## Required work
Please print the data below verbatim, line for line, with nothing changed.

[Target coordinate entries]
---------------

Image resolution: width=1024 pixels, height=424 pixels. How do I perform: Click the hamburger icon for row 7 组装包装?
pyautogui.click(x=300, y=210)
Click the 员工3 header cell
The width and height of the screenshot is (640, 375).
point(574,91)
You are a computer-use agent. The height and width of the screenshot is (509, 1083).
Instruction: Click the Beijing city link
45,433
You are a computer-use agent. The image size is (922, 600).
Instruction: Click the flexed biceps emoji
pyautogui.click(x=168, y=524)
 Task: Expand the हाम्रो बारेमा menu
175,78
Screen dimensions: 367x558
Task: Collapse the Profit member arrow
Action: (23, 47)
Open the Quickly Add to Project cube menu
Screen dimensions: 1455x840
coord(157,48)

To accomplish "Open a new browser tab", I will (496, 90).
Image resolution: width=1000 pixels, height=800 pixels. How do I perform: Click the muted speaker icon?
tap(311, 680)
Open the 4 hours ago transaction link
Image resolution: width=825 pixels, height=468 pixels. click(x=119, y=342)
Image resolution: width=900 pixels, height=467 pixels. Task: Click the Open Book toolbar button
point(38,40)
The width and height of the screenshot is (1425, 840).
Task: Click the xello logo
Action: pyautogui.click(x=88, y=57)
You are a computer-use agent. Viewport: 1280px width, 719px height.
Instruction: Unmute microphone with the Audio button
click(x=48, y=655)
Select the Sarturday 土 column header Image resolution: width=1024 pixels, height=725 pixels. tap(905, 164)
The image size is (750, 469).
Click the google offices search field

---------------

## Exercise solution
Image resolution: width=1024 pixels, height=424 pixels. How do I perform: Click the hamburger icon for row 7 组装包装?
pyautogui.click(x=300, y=210)
Click the 员工3 header cell
The width and height of the screenshot is (640, 375).
point(574,91)
You are a computer-use agent. The height and width of the screenshot is (509, 1083).
Instruction: Click the Beijing city link
45,433
You are a computer-use agent. The image size is (922, 600).
Instruction: Click the flexed biceps emoji
pyautogui.click(x=168, y=524)
 Task: Expand the हाम्रो बारेमा menu
175,78
Screen dimensions: 367x558
Task: Collapse the Profit member arrow
Action: (23, 47)
Open the Quickly Add to Project cube menu
Screen dimensions: 1455x840
coord(157,48)

To accomplish "Open a new browser tab", I will (496, 90).
Image resolution: width=1000 pixels, height=800 pixels. How do I perform: Click the muted speaker icon?
tap(311, 680)
Open the 4 hours ago transaction link
Image resolution: width=825 pixels, height=468 pixels. click(x=119, y=342)
Image resolution: width=900 pixels, height=467 pixels. Task: Click the Open Book toolbar button
point(38,40)
The width and height of the screenshot is (1425, 840).
Task: Click the xello logo
Action: pyautogui.click(x=88, y=57)
You are a computer-use agent. Viewport: 1280px width, 719px height.
Instruction: Unmute microphone with the Audio button
click(x=48, y=655)
Select the Sarturday 土 column header Image resolution: width=1024 pixels, height=725 pixels. tap(905, 164)
The image size is (750, 469).
Click the google offices search field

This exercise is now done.